🚫 Governo Lula nega blindados ao Rio e deixa forças de segurança sozinhas no combate ao tráfico

🚫 Governo Lula nega blindados ao Rio e deixa forças de segurança sozinhas no combate ao tráfico

Mesmo diante do avanço do Comando Vermelho, o Ministério da Defesa recusou três vezes o pedido de Cláudio Castro para usar blindados da Marinha em operações contra o crime organizado.

Enquanto o Rio de Janeiro travava uma verdadeira guerra contra o tráfico, o governo federal preferiu cruzar os braços. O governador Cláudio Castro (PL) solicitou ao ministro da Defesa, José Múcio Monteiro, o envio de blindados da Marinha para reforçar as operações nas áreas dominadas por facções criminosas — mas teve o pedido negado três vezes.

Os documentos, datados de 28 de janeiro, mostram que Castro pedia o uso dos veículos e de seus operadores para enfrentar o Comando Vermelho, facção que aterroriza comunidades e enfrenta o Estado com armamento pesado. A resposta do governo federal, no entanto, foi negativa.

Segundo aliados do governador, Múcio encaminhou o caso ao comandante da Marinha, que também recusou o pedido, alegando que só poderia liberar os blindados mediante uma operação de Garantia da Lei e da Ordem (GLO) — algo que o presidente Lula tem se recusado a autorizar.

“Tivemos pedidos negados três vezes.
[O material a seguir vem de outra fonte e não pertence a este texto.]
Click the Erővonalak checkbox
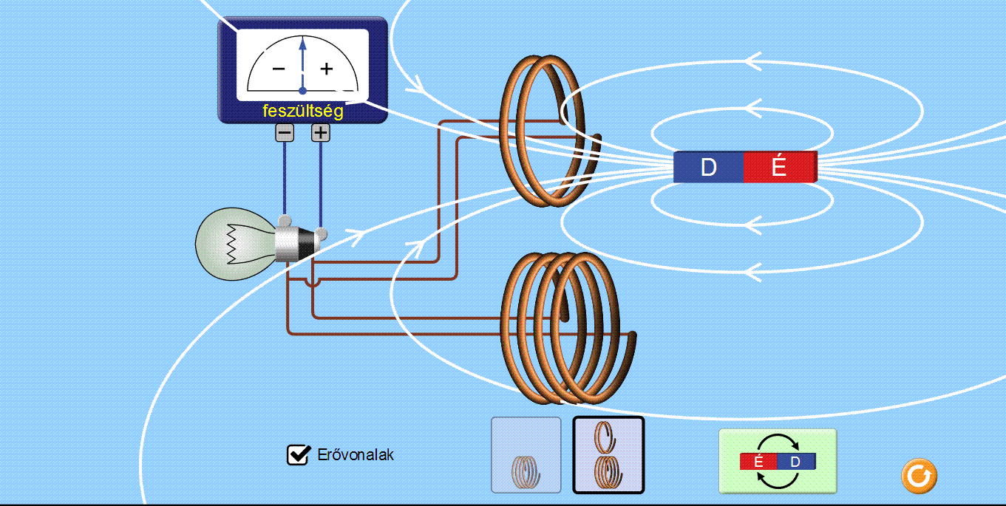(x=297, y=455)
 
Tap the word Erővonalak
(x=355, y=455)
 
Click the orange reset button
(x=919, y=476)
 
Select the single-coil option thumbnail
(x=526, y=455)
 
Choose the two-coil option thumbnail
(x=608, y=455)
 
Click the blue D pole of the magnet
(x=708, y=168)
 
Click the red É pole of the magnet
(x=779, y=168)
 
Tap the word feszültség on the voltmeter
(x=302, y=112)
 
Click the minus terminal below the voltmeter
(x=285, y=133)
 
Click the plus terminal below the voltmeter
(x=320, y=133)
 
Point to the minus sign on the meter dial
(x=279, y=69)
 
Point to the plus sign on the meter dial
(x=326, y=69)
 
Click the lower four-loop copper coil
(x=562, y=329)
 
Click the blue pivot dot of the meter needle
(x=302, y=90)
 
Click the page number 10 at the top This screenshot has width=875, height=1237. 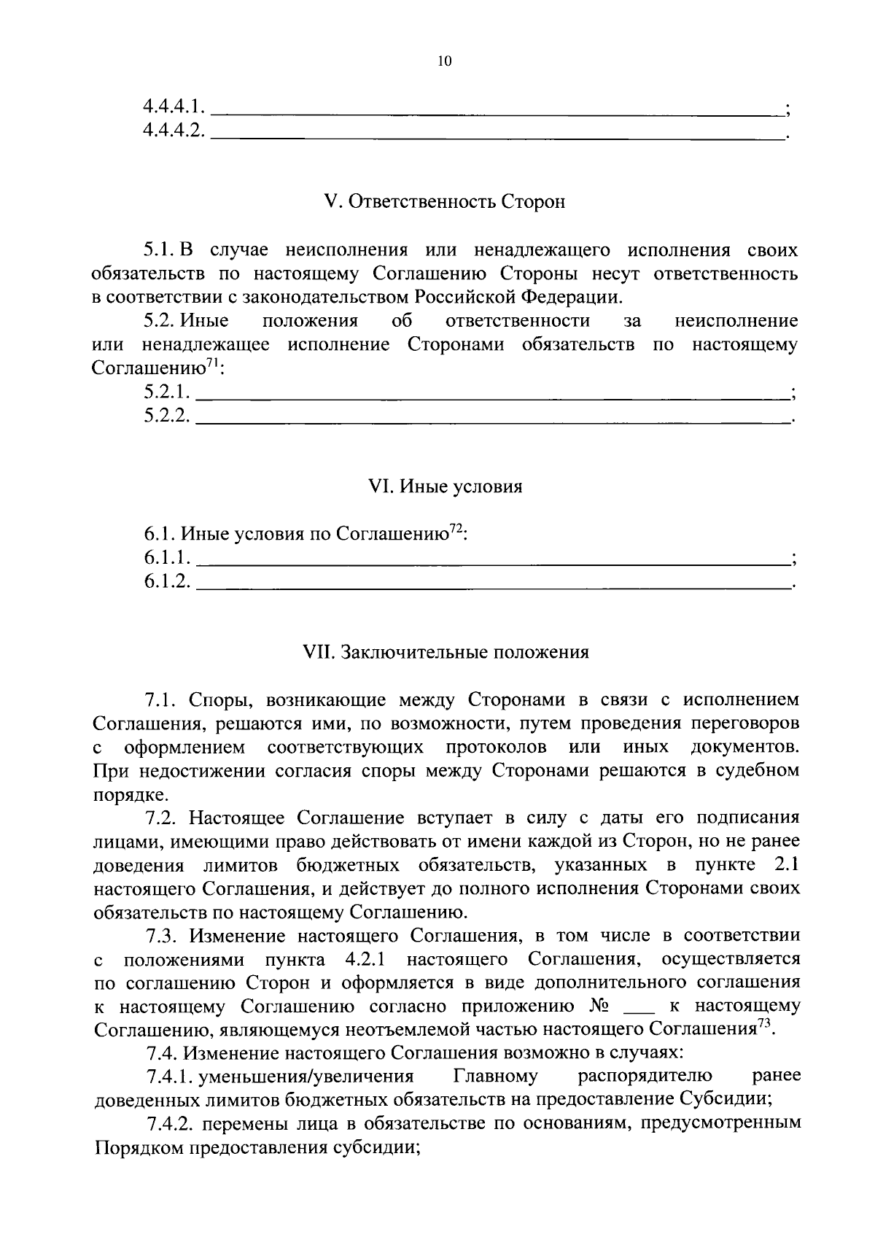click(444, 61)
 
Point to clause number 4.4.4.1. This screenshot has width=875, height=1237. click(174, 107)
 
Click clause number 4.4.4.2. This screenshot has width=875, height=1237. click(174, 131)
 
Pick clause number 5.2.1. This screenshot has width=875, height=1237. click(167, 392)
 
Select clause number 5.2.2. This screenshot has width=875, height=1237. click(167, 415)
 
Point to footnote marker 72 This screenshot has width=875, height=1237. click(455, 530)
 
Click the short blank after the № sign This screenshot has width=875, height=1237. click(639, 1009)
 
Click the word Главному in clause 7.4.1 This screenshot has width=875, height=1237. click(495, 1076)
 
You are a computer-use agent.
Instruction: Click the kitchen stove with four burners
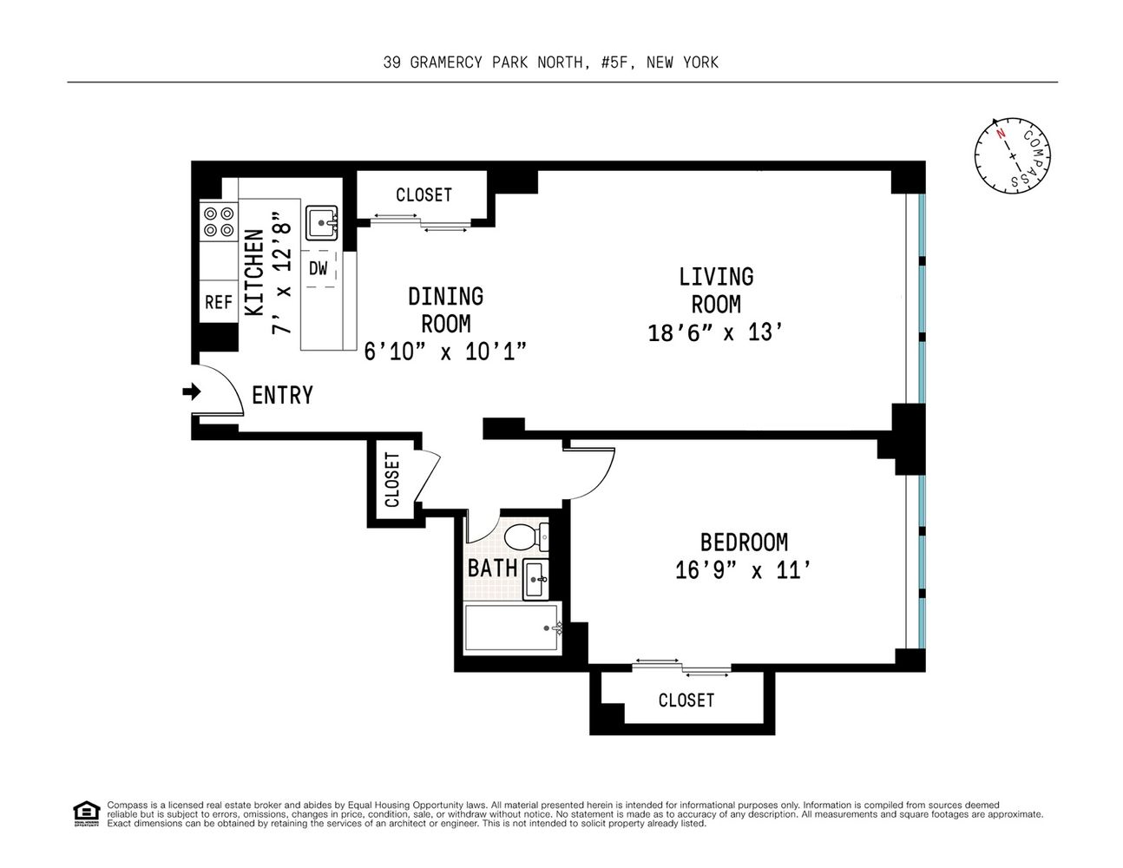219,221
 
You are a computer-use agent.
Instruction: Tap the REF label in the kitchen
219,302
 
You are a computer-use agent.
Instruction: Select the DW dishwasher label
318,268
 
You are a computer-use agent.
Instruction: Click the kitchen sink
321,223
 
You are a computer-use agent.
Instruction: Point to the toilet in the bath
526,536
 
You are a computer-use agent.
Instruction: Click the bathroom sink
536,579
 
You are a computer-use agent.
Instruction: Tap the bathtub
513,628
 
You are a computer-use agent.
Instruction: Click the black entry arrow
192,391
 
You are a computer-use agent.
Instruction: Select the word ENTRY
282,395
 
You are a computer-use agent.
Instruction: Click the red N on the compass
1001,134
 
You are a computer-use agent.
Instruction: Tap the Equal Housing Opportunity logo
86,814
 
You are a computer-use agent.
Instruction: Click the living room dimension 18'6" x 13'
715,332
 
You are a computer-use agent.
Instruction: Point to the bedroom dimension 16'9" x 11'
743,570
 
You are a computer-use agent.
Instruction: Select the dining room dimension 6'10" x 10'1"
445,352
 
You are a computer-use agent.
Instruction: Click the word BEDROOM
745,542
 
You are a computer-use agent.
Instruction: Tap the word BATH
493,569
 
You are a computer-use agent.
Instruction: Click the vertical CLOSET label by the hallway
392,479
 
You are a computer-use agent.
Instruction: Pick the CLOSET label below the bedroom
686,700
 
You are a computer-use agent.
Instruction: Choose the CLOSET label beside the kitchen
424,194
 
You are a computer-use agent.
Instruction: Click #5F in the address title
615,62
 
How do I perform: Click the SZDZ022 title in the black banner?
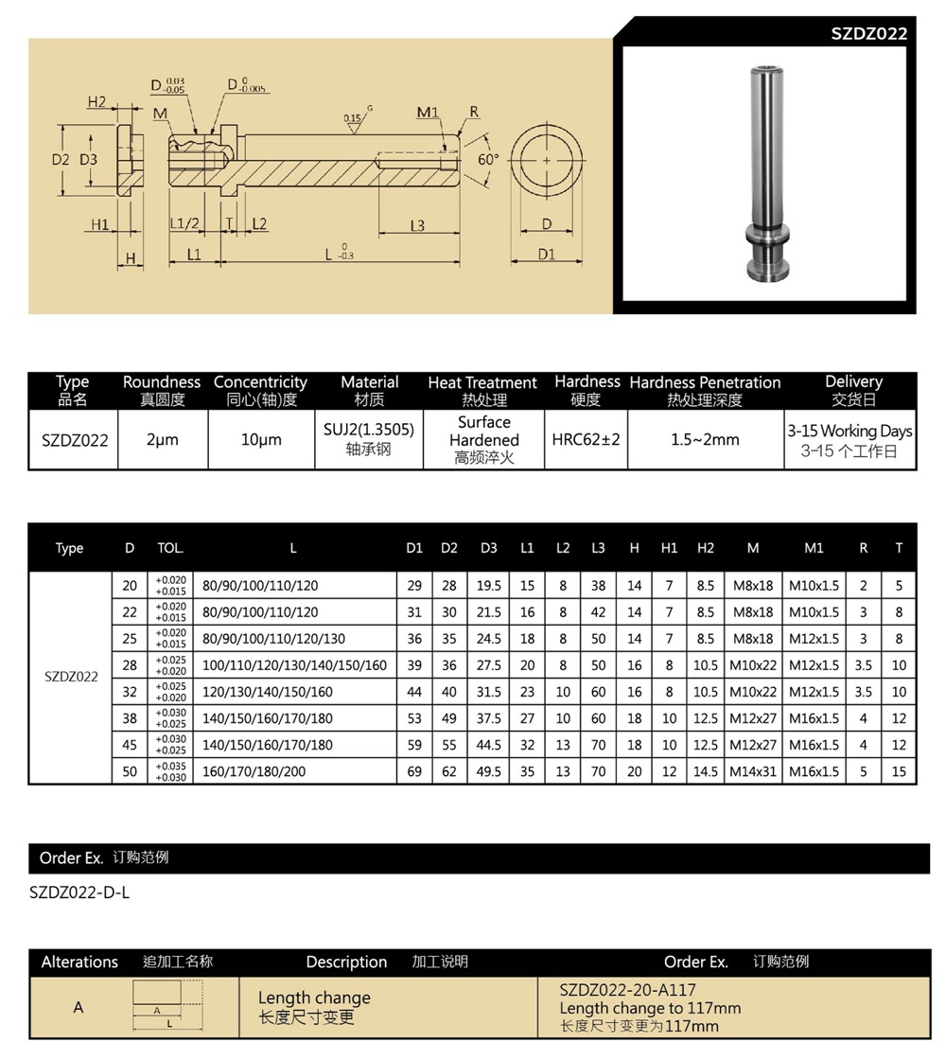(x=868, y=33)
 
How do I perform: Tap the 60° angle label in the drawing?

Dizem que precisa de GLO, mas o presidente é contra. Cada dia surge uma desculpa diferente para não colaborar”, afirmou Castro, em tom de indignação, durante coletiva de imprensa.

Na prática, o governo do Rio teve de agir sem o respaldo do Planalto, confiando apenas nas forças estaduais. Foram mobilizados mais de 2,5 mil policiais civis e militares, que, mesmo sem apoio logístico federal, realizaram uma das maiores e mais bem-sucedidas operações da história fluminense, com dezenas de criminosos neutralizados e armas de guerra apreendidas.

O equipamento solicitado por Castro era o Carro Lagarta Anfíbio (CLAnf), utilizado pela Marinha para transporte e proteção de tropas em terrenos difíceis — um recurso que teria garantido maior segurança e mobilidade aos agentes durante as incursões nas áreas dominadas pelo tráfico.

“Não estamos pedindo favor, estamos pedindo parceria. O Rio de Janeiro não pode enfrentar sozinho o poder do crime”, disse um integrante do governo estadual.

Enquanto o Ministério da Defesa hesita e o Palácio do Planalto se distancia, as forças fluminenses seguem atuando na linha de frente, enfrentando facções que agora usam até drones com explosivos para atacar a polícia.

O contraste é evidente: de um lado, o governo do Rio mostrando coragem e ação concreta; do outro, um governo federal que fala em direitos humanos, mas se cala diante da barbárie do tráfico.

O resultado é que o povo fluminense continua contando com seus próprios heróis — os policiais, que seguem firmes, mesmo quando a ajuda que deveria vir de cima nunca chega.